--- Material for this task ---

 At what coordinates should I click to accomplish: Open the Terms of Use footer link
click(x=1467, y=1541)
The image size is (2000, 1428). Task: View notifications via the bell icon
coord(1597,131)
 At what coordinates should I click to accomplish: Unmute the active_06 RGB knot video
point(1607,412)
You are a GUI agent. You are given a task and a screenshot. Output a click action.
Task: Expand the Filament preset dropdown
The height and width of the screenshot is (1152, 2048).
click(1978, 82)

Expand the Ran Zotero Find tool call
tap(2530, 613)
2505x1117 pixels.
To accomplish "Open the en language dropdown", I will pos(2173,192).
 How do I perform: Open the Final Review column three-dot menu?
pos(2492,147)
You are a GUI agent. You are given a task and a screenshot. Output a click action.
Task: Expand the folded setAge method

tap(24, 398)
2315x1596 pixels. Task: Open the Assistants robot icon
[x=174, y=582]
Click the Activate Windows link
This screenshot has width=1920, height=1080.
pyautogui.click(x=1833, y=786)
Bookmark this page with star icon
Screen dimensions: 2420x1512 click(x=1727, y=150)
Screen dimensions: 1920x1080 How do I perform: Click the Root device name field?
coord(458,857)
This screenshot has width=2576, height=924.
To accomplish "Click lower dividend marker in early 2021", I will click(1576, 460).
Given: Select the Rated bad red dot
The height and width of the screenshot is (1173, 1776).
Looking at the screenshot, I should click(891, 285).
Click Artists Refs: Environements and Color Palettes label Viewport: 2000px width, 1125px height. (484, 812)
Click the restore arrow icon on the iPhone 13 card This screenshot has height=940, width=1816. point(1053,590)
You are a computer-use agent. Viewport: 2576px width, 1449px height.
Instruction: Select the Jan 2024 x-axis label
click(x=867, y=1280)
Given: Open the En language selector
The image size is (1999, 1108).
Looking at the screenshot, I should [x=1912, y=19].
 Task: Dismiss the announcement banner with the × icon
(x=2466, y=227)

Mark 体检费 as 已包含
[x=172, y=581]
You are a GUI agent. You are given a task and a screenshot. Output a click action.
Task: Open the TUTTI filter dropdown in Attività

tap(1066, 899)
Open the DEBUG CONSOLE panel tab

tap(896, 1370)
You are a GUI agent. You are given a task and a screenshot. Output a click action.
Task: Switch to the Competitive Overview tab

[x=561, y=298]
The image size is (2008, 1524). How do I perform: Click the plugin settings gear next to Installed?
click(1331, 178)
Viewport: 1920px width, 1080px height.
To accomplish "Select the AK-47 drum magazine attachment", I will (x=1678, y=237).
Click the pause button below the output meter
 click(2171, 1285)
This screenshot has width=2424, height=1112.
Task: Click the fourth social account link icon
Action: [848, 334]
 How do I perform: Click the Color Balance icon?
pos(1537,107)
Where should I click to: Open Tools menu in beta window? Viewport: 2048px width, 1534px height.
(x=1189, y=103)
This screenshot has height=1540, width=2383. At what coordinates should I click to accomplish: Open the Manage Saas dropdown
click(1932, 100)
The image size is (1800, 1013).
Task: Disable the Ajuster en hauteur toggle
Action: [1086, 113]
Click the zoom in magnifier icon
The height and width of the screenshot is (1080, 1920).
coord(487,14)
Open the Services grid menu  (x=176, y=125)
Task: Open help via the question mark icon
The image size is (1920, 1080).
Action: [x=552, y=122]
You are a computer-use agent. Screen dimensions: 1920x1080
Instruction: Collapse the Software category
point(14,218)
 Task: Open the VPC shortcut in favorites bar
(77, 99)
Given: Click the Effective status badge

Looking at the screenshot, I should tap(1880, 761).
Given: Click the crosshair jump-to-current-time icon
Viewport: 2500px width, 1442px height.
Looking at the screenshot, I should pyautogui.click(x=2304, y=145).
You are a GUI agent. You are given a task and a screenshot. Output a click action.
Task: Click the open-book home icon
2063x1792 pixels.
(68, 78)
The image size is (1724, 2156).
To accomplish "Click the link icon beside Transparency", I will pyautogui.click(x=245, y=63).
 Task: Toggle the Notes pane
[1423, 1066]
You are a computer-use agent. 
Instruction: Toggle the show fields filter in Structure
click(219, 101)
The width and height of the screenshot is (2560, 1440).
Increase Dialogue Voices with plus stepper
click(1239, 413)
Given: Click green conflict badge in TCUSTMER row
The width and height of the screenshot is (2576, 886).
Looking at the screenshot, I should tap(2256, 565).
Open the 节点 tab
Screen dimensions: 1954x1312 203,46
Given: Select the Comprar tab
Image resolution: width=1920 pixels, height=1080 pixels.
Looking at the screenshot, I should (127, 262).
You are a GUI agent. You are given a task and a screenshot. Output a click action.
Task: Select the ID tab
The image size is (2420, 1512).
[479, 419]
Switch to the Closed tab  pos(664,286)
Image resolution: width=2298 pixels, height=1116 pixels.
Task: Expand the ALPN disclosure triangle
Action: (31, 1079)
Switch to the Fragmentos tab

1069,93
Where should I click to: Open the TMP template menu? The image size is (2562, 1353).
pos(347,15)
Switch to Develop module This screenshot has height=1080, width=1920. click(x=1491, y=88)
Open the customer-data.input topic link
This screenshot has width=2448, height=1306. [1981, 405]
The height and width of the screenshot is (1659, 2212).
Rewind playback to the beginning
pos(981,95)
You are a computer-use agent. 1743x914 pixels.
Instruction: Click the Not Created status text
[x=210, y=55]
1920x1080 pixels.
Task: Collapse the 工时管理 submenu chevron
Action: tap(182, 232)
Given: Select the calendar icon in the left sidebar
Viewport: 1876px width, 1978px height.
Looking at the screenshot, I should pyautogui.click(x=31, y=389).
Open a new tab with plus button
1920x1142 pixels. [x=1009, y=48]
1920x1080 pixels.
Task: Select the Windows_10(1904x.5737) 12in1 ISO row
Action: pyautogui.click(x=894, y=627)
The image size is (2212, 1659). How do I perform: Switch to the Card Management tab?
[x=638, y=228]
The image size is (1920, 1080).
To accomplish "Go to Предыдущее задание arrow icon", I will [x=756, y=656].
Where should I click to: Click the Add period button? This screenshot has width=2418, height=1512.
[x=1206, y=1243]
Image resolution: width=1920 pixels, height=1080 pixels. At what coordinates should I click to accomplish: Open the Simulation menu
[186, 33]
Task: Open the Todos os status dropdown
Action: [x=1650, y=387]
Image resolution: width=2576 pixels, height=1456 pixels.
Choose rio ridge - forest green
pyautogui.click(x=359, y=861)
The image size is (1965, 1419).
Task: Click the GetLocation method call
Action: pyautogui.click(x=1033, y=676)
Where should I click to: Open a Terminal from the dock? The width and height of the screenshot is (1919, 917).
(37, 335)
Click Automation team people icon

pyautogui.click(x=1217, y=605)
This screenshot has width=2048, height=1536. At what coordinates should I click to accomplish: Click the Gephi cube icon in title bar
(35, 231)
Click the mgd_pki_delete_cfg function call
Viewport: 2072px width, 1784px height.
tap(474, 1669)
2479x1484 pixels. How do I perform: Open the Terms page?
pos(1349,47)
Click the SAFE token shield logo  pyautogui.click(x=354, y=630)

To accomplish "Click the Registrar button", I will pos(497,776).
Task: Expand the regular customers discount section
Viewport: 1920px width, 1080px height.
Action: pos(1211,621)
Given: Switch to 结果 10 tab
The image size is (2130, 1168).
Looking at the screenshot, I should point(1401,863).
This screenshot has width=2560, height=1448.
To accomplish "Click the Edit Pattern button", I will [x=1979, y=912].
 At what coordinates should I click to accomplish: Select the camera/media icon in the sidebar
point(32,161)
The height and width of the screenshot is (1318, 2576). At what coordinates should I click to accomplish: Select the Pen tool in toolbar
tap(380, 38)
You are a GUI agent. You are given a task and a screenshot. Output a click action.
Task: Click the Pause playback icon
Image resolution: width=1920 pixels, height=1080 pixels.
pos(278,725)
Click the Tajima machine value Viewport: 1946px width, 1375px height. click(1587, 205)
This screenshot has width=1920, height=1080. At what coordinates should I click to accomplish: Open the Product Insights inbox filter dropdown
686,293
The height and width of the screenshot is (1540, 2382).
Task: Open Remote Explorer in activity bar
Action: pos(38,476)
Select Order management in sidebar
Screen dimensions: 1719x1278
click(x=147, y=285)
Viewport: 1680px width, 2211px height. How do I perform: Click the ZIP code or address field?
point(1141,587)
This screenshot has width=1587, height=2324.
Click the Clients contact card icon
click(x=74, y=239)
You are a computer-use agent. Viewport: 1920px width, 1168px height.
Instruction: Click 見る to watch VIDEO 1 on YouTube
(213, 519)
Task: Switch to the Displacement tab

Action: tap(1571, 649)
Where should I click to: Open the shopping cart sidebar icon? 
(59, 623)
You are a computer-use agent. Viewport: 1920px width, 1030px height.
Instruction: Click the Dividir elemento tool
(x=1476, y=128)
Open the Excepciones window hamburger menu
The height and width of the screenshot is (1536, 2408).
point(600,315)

---

Work instruction —
In your answer, include only the lines above starting at the line that holds "in the sidebar" and ending at the line that holds "You are a computer-use agent. Viewport: 1920px width, 1168px", copied exactly.

Expected answer —
 At what coordinates should I click to accomplish: Select the camera/media icon in the sidebar
point(32,161)
The height and width of the screenshot is (1318, 2576). At what coordinates should I click to accomplish: Select the Pen tool in toolbar
tap(380, 38)
You are a GUI agent. You are given a task and a screenshot. Output a click action.
Task: Click the Pause playback icon
Image resolution: width=1920 pixels, height=1080 pixels.
pos(278,725)
Click the Tajima machine value Viewport: 1946px width, 1375px height. click(1587, 205)
This screenshot has width=1920, height=1080. At what coordinates should I click to accomplish: Open the Product Insights inbox filter dropdown
686,293
The height and width of the screenshot is (1540, 2382).
Task: Open Remote Explorer in activity bar
Action: pos(38,476)
Select Order management in sidebar
Screen dimensions: 1719x1278
click(x=147, y=285)
Viewport: 1680px width, 2211px height. How do I perform: Click the ZIP code or address field?
point(1141,587)
This screenshot has width=1587, height=2324.
Click the Clients contact card icon
click(x=74, y=239)
You are a computer-use agent. Viewport: 1920px width, 1168px height.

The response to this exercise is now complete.